Agnieszka came into the room wearing a low-cut blue silk dress. Ezra turned into one huge smile.

“You’re even more beautiful than usual. I’m going to insist you walk with me tonight. I don’t want some lowlife to rape or murder you. My parents and brother are here till the holiday ends on Wednesday night, but they’re staying in a hotel. I can walk you back to Beit Alizah tonight without them. I’d also love to show you some of the scenery at night.”

“How many directors are that nice to volunteers? Out of all the current volunteers, you’ve picked me.”

“I felt an instant connection to you. Like déjà vu. And you’re also beautiful.”

“I’ve never had a problem walking alone at night. And you’ve only known me for two and a half months.”

“I hope I get to know you for the rest of my life.” Ezra took her by the hand and led her into the main house, where his king-size room was located. “I want you to meet my family. That’s my fifteen-year-old brother Alon, and my parents Talia and Dov.”

“Is this your girlfriend?” Alon asked in Hebrew.

Confident that Agnieszka only spoke English, Russian, Armenian, German, and Hungarian, Ezra spoke back to them in his native tongue. “She’s a volunteer from America, in Atlantic City. She’s here with her friend Lillian for two years, and I fell in love with her the moment I saw her sleeping her first morning here. Tonight I’m going to tell her how I feel.”

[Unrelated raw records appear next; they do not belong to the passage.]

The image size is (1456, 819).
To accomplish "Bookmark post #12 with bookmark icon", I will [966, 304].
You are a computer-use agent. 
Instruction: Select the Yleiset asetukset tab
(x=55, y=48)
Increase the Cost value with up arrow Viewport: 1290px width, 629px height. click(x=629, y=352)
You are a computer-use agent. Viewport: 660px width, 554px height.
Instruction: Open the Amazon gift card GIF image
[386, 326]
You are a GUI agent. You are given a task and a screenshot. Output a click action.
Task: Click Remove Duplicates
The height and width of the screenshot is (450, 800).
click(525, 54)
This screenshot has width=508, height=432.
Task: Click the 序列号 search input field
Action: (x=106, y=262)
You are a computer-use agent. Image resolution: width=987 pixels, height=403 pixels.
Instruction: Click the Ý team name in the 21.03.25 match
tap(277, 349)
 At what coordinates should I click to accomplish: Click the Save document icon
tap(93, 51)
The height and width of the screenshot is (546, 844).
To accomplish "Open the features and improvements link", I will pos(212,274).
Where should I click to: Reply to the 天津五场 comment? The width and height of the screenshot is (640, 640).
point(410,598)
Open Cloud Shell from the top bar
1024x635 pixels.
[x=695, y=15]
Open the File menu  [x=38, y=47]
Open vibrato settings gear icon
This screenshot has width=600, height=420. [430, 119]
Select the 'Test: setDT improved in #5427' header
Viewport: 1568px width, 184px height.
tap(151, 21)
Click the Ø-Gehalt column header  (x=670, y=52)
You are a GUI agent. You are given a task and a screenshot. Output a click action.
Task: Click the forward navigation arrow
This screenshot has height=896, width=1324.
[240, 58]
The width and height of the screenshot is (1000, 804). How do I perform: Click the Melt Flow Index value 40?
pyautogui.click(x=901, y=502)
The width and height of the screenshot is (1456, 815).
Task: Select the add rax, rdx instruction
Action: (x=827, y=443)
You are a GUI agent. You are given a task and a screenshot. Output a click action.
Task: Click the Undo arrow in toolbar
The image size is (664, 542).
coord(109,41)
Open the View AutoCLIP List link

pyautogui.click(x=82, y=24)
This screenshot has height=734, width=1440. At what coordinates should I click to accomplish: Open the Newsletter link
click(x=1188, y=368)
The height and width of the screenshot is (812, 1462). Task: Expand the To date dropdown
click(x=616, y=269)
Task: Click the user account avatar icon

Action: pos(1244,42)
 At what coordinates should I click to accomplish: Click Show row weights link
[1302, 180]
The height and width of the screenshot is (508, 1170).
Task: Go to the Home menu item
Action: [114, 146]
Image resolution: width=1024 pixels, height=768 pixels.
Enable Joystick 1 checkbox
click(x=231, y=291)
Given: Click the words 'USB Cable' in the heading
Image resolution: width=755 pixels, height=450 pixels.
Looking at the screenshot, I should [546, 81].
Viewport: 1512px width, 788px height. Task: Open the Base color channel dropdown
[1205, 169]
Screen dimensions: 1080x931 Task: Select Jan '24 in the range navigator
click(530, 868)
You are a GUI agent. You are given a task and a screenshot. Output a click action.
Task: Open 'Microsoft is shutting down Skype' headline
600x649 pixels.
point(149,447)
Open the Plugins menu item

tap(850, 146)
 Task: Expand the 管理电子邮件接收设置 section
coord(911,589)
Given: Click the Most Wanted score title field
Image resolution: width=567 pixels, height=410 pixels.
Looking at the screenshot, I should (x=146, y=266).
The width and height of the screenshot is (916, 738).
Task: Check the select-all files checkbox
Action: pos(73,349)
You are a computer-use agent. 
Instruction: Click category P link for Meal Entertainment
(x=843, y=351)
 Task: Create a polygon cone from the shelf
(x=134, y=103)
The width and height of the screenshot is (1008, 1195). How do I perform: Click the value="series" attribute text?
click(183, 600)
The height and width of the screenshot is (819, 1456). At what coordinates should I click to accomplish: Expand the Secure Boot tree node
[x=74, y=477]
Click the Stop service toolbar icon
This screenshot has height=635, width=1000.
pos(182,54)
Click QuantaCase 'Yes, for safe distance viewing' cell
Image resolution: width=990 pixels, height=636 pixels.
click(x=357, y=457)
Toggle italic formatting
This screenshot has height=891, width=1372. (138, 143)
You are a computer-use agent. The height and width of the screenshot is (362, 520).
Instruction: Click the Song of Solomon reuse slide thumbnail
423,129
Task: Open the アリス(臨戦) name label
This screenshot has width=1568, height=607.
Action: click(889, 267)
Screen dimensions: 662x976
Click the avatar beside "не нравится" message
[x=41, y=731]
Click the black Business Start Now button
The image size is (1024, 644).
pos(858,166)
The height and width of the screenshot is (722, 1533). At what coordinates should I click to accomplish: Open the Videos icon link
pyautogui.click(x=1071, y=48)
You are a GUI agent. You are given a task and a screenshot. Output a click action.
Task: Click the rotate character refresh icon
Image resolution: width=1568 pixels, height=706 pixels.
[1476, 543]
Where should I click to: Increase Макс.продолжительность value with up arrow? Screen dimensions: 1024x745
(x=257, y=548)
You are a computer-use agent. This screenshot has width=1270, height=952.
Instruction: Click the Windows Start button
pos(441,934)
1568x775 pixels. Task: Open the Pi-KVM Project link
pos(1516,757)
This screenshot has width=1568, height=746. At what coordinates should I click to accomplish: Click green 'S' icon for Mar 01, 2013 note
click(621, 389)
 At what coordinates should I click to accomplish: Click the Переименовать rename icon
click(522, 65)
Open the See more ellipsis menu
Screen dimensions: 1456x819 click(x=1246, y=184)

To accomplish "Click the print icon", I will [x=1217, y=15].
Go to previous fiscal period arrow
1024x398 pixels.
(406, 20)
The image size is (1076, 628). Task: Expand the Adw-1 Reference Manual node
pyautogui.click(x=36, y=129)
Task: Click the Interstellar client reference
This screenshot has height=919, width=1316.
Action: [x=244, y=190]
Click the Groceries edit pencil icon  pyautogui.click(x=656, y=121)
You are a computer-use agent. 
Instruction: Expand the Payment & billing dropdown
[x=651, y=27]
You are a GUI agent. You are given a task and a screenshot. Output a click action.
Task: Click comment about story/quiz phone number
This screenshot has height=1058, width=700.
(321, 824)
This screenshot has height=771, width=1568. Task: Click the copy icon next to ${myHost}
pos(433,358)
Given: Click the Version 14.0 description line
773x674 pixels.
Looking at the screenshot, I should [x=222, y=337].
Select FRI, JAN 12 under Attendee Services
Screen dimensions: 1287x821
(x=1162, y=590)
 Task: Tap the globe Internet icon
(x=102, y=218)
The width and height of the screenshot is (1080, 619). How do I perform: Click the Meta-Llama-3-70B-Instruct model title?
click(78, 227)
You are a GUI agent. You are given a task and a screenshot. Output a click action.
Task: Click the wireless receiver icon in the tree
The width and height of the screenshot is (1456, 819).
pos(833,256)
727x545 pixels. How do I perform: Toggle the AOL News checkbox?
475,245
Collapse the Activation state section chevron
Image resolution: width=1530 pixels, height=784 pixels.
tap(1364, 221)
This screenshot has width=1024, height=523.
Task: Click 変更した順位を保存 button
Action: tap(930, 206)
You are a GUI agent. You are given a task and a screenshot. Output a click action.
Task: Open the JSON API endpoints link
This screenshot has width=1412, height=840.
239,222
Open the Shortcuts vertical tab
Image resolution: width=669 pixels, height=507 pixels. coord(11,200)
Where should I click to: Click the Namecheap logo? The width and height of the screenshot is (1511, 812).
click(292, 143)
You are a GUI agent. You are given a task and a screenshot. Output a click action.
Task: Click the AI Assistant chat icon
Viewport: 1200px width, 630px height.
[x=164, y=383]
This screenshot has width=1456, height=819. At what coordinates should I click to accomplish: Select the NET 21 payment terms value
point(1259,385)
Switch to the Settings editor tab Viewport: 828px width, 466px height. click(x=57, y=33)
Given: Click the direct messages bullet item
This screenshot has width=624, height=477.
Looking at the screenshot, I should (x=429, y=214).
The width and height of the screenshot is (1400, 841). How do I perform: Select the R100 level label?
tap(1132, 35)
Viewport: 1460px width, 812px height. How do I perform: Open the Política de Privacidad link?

“A volunteer?” his mother pestered. “There are no women in the city, or other residents?”

“That’s why it’s so strange. I can think of no other reason why I’d feel such a connection to a volunteer besides she was divinely sent here. I think she’s a keeper!”

“You’ll probably be rejected again. I’d be highly surprised if she cares for you enough to remain here and not go back to her life in America.”

Agnieszka walked out of the room into the evening. She didn’t care that Ezra walked after her trying to get her to come back. Nobody had ever heard of a director lavishing so much attention on a volunteer. It was too good to be true. She had nothing over a local girl. Perhaps he even had an ulterior motive, like Pete had for being nice to Octavia. The thought repulsed her.